Raman imaging has been proven to be a powerful analytical technique for the characterization and visualization of chemical components in a range of products, particularly in the food and pharmaceutical industries. The conventional backscattering Raman imaging technique for the spatial analysis of a deep layer suffers from the presence of intense fluorescent and Raman signals originating from the surface layer which mask the weaker subsurface signals. Here, we demonstrated the application of a new reflection amplifying method using a background mirror as a sample holder to increase the Raman signals from a deep layer. The approach is conceptually demonstrated on enhancing the Raman signals from the subsurface layer. Results show that when bilayer samples are scanned on a reflection mirror, the average signals increase 1.62 times for the intense band at 476 cm−1
of starch powder, and average increases of 2.04 times (for the band at 672 cm−1
) for a subsurface layer of high Raman sensitive melamine powder under a 1 mm thick teflon sheet.
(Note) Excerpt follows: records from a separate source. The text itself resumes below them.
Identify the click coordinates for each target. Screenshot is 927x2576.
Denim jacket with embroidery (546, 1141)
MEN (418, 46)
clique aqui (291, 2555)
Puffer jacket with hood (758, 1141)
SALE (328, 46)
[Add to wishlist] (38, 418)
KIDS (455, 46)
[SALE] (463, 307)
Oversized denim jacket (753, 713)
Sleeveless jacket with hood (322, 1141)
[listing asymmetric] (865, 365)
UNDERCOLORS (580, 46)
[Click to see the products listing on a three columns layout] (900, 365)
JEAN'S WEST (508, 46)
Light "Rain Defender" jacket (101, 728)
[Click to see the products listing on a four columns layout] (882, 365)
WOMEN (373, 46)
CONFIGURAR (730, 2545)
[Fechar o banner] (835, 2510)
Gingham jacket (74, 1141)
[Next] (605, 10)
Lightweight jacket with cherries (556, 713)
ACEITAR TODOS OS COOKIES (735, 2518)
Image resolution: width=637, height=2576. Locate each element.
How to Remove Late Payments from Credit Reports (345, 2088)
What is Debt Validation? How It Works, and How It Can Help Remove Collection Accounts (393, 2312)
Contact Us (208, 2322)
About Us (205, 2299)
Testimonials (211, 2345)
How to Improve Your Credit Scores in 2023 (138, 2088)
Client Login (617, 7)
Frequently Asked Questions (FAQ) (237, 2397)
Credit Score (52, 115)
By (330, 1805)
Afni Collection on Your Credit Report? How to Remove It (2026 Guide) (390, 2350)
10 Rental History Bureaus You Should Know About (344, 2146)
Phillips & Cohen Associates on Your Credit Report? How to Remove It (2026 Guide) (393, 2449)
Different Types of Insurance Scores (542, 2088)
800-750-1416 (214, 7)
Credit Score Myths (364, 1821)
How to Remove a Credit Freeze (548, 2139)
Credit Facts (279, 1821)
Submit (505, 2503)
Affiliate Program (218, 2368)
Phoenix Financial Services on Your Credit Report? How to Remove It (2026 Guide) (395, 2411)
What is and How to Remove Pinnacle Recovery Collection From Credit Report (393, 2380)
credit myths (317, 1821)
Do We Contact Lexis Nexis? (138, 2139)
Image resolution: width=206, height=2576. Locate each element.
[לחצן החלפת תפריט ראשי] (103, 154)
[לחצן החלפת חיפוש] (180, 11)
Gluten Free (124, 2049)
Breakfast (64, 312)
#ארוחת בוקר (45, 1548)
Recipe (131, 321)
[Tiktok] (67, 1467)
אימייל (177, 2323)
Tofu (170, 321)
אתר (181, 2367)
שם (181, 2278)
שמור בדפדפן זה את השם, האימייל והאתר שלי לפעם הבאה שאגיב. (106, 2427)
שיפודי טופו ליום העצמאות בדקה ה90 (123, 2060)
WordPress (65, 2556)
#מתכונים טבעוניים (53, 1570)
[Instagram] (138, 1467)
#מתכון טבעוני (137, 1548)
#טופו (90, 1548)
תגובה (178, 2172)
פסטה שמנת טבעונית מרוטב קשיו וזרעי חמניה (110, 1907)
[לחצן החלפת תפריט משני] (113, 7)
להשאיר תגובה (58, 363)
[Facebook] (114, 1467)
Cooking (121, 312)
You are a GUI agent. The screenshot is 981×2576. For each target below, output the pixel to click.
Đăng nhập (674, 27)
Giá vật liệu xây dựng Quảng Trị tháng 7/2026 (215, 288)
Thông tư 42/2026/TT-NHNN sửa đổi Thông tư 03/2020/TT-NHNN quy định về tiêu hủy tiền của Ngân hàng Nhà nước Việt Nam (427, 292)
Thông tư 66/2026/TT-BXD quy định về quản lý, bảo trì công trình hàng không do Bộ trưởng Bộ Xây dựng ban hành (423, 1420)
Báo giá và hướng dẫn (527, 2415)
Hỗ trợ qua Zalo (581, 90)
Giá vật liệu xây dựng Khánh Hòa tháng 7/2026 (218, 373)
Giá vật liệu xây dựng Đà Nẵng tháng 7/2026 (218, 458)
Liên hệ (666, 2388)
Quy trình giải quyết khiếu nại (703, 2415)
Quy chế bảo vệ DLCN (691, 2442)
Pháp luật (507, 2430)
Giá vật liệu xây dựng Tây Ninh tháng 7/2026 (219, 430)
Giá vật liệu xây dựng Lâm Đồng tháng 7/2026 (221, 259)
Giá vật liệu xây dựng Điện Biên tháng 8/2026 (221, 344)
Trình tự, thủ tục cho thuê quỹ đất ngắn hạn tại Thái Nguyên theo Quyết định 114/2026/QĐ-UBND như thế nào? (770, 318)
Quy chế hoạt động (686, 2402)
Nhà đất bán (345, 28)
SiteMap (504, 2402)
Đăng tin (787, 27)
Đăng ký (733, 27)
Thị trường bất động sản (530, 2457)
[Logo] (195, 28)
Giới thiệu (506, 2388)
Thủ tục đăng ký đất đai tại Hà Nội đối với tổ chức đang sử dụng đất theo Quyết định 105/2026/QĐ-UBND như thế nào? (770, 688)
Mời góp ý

The method was then applied successfully to detect noninvasively the presence of small polystyrene pieces buried under a 2 mm thick layer of food powder (a case of powdered food adulteration) which otherwise are inaccessible to conventional backscattering Raman imaging. In addition, the increase in the Raman signal to noise ratio when measuring samples on a mirror is an important feature in many applications where high-throughput imaging is of interest. This concept is also applicable in an analogous manner to other disciplines, such as pharmaceutical where the Raman signals from deeper zones are typically, substantially diluted due to the interference from the surface layer.